森友学園に関する財務省の決裁文書改ざん問題で、野党6党が安倍昭恵首相夫人らの証人喚問を要求している。

 昭恵氏は、学園が大阪府で建設を予定した小学校の名誉校長に一時就任していた。国有地売却問題では、昭恵氏の影響の有無が焦点である。

 昭恵氏の名前は改ざん対象の決裁文書14件のうち、貸し付け関連の文書2件に見られた。削除前は、学園の籠池泰典前理事長の発言として「昭恵夫人を現地に案内し、夫人からは『いい土地ですから、前に進めてください』とのお言葉をいただいた」と記載されていた。

 決裁文書の改ざんの際に、昭恵氏の名前が全て削除されたのはなぜなのか。

 佐川宣寿前国税庁長官は証人喚問で、安倍晋三首相や夫人の昭恵氏の名前を文書から削除した理由を「経緯に関わる」として答えなかった。昭恵氏に関する記述の確認についても証言を拒んだ。

 これでは、真相が分からない。野党が昭恵氏の喚問を求めるのは当然である。

 安倍首相は国会で繰り返し、自身や昭恵氏の関与を全面的に否定してきた。「私や妻が一切関わっていないと申し上げてきた」などと述べたが、説得力に欠ける。

 森友問題などについて首相は「丁寧に説明する」と明言したはずだ。

 そうであれば、昭恵氏本人が国会の場で質問に答えることが、国民との約束を果たす道ではないか。

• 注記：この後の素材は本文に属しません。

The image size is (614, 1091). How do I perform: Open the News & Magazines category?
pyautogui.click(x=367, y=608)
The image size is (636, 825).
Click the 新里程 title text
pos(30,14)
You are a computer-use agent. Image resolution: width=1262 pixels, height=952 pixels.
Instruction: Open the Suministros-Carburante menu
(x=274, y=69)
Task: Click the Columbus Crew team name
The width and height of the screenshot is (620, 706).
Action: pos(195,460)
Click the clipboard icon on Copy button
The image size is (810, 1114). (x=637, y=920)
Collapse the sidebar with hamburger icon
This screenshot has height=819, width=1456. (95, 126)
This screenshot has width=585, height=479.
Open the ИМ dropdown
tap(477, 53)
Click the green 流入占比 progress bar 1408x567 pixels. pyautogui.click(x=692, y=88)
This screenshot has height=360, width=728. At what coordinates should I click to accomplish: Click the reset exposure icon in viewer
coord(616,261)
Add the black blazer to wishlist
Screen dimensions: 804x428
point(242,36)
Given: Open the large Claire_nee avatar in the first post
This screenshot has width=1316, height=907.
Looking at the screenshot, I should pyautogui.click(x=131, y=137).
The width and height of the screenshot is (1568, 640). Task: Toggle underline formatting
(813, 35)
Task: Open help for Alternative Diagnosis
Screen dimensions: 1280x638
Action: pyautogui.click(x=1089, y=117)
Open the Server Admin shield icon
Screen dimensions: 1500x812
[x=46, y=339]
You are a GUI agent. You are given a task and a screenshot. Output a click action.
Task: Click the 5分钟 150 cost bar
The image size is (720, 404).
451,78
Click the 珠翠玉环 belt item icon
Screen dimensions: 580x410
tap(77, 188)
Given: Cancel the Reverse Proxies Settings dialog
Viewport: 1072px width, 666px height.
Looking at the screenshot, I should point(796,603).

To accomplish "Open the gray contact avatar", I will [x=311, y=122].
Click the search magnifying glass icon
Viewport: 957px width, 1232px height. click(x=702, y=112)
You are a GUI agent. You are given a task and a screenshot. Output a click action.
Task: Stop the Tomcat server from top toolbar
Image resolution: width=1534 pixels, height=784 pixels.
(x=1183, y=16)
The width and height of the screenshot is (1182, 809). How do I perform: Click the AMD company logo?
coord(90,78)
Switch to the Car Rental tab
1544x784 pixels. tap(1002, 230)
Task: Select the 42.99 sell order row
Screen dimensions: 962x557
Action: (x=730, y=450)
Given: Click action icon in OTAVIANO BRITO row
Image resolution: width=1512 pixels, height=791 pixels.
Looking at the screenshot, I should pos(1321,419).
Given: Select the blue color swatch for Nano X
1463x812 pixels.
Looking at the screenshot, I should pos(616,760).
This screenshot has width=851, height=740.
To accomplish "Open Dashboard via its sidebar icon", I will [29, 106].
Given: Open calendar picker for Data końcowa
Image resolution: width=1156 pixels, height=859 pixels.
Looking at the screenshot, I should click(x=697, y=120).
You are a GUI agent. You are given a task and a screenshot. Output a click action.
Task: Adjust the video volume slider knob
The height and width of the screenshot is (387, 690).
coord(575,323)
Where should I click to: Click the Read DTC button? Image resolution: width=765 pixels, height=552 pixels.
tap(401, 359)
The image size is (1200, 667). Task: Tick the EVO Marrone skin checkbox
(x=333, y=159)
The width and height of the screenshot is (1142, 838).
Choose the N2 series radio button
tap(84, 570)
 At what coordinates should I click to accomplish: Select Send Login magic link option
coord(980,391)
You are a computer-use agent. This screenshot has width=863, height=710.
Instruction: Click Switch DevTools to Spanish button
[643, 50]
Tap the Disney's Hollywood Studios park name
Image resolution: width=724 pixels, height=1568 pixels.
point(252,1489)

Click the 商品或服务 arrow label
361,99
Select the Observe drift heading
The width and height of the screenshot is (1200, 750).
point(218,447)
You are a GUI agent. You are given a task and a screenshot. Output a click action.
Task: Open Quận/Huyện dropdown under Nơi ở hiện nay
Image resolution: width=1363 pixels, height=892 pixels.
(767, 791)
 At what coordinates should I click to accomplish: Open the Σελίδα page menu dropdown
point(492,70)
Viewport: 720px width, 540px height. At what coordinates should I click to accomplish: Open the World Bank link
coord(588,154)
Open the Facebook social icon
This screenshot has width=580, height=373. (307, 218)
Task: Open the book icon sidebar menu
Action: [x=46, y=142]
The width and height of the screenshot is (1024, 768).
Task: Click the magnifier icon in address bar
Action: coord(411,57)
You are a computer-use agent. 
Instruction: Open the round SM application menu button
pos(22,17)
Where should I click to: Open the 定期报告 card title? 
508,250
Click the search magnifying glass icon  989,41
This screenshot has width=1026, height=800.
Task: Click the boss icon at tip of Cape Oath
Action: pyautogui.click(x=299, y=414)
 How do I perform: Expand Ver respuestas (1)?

 立憲民主、希望、民進、共産、自由、社民の6野党は、昭恵氏に加えて<1>学園との国有地売買交渉時に財務省理財局長だった迫田英典氏<2>昭恵夫人付の政府職員だった谷査恵子氏<3>政務担当の今井尚哉首相秘書官-の証人喚問を最優先に求める方針を決めた。

 野党は改めて昭恵氏らの喚問を要求したが、自民党は拒否した。だが、真相究明が不十分だとして、信頼回復への努力を求める声が党内にもある。石破茂元幹事長は派閥の会合で「多くの国民が『よし分かった』ということには遠い」などと述べた。

 改ざん問題を受けた最近の世論調査で内閣支持率が急落したのは、いかに国民が重く見ているかの証しである。支持しない最も大きな理由として、「首相が信頼できない」という回答がほぼ半数を占めている。

 麻生太郎財務相が、参院財政金融委員会で「森友の方が環太平洋連携協定(TPP)より重大だと考えているのが日本の新聞のレベル」と発言したのには、驚かされた。

 翌日、麻生氏は「森友と比較したのがよろしくないという点については反省する」と語った。

 安倍政権は国政選挙で連勝し、衆参両院で圧倒的な議席を確保している。そのおごりが、閣僚の発言に表れているのではないか。

 国民の声に耳を澄まし、謙虚な姿勢で説明責任を果たしてもらいたい。